This repo contains a modified version of the folklore algorithm for random access to grammar-compressed strings. The original folklore algorithm only works on grammars in Chomsky normal form and is not space efficient. This implementation generalizes the folklore algorithm to work on any straight-line program (SLP) grammar. This includes RePair style grammars (which are often called SLP grammars), which are grammars in Chomsky normal form except for the start rule.

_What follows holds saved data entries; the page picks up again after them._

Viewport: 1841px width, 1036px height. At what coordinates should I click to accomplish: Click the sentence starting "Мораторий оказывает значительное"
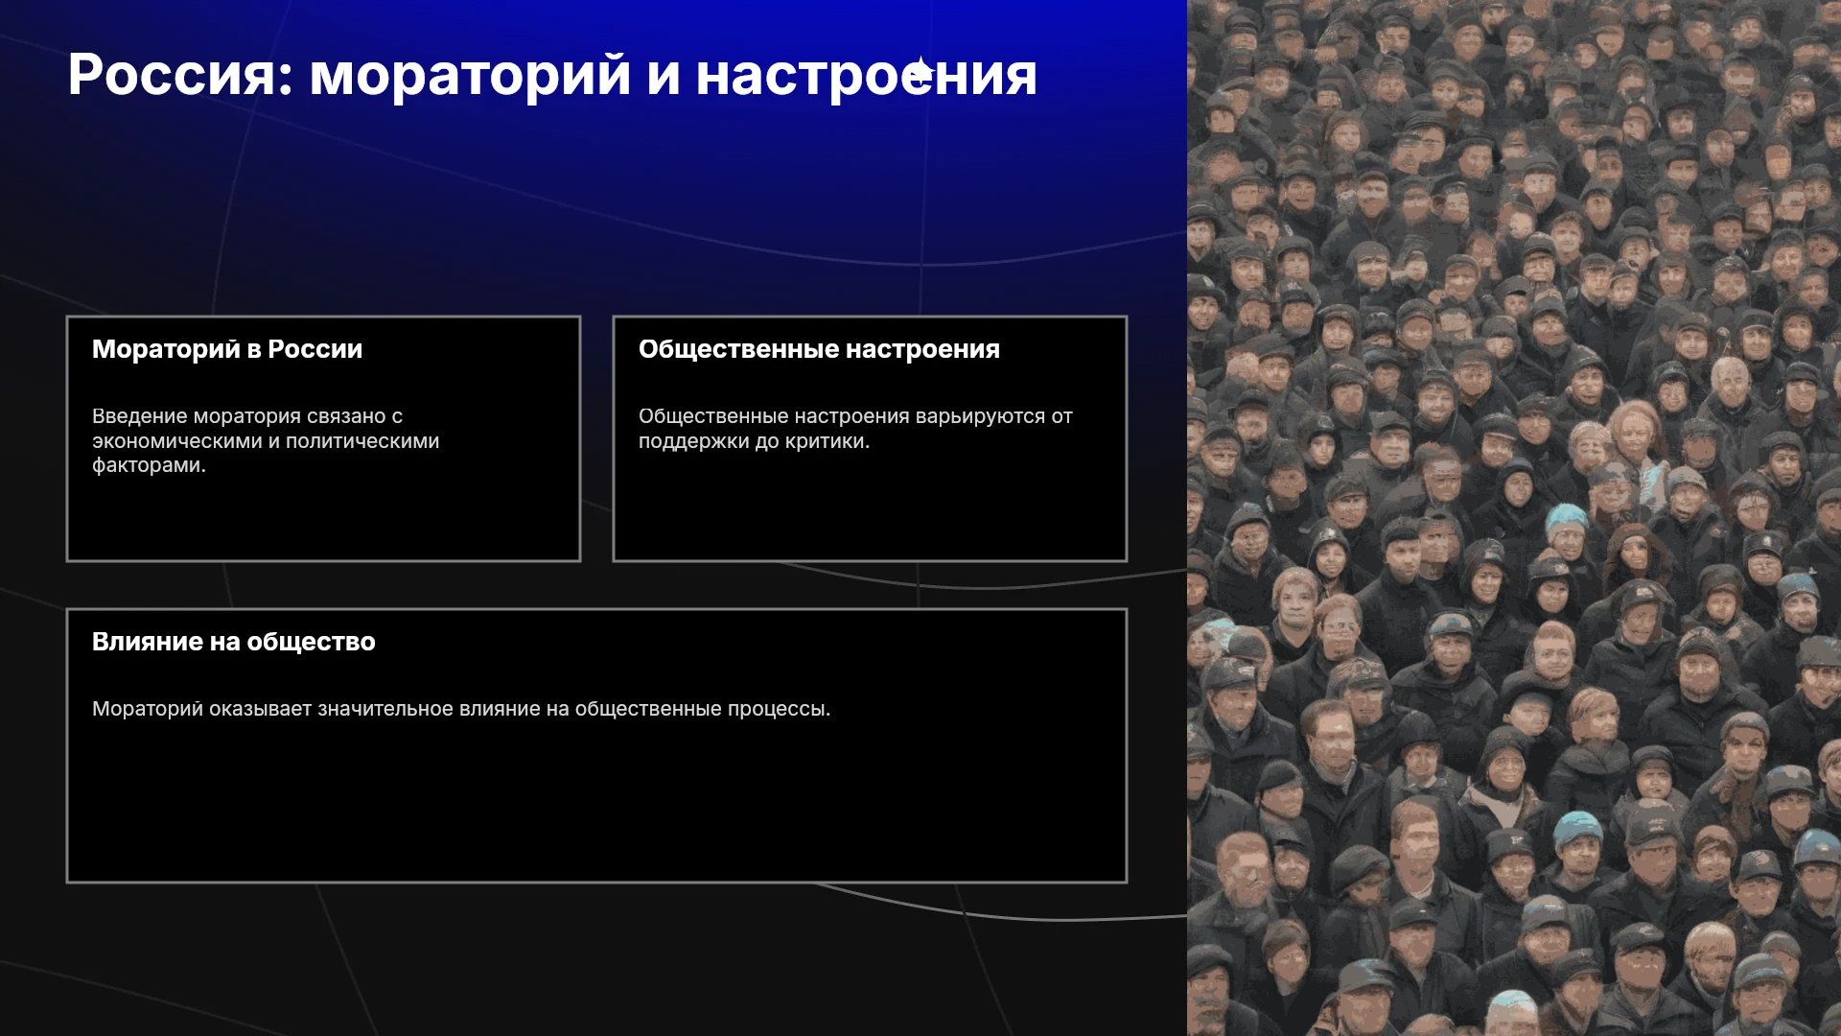click(x=461, y=709)
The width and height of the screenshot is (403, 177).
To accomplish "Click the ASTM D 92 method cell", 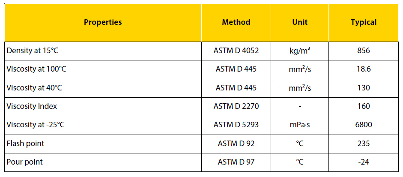I will coord(236,144).
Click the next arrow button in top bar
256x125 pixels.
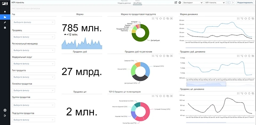(x=233, y=2)
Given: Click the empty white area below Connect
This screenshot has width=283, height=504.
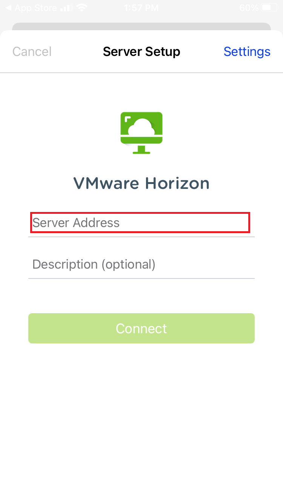Looking at the screenshot, I should coord(142,423).
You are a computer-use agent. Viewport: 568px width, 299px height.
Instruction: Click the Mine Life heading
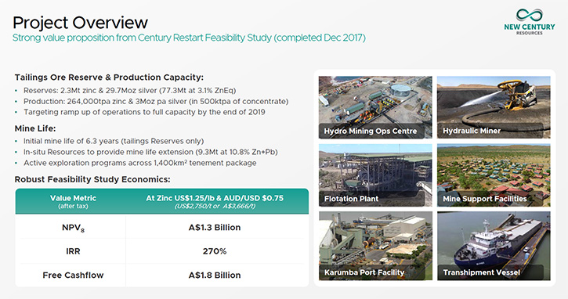pos(35,128)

Currently this implementation can load grammars generated using RePair (Navarro's implementation), BigRePair, and MR-RePair. Loaded grammars are represented as an array-of-arrays. This implementation also supports compression of these arrays using bit packing. Three different bit packing strategies are implemented, each with its own space-time trade-offs.
The project uses the CMake meta-build system to generate build files specific to your environment. Generate the build files as follows:
cmake -B build .
This will create a build/
directory containing all the build files.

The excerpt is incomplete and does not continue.